§ **WHAT YOU NEED TO DO**: Make an exact copy of the entries below.

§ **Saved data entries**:
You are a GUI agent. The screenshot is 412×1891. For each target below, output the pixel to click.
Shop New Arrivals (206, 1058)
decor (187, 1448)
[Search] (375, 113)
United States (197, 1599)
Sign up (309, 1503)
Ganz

§ **TASK RESULT**:
You are a GUI agent. The screenshot is 412×1891. For each target below, output the pixel to click.
Shop New Arrivals (206, 1058)
decor (187, 1448)
[Search] (375, 113)
United States (197, 1599)
Sign up (309, 1503)
Ganz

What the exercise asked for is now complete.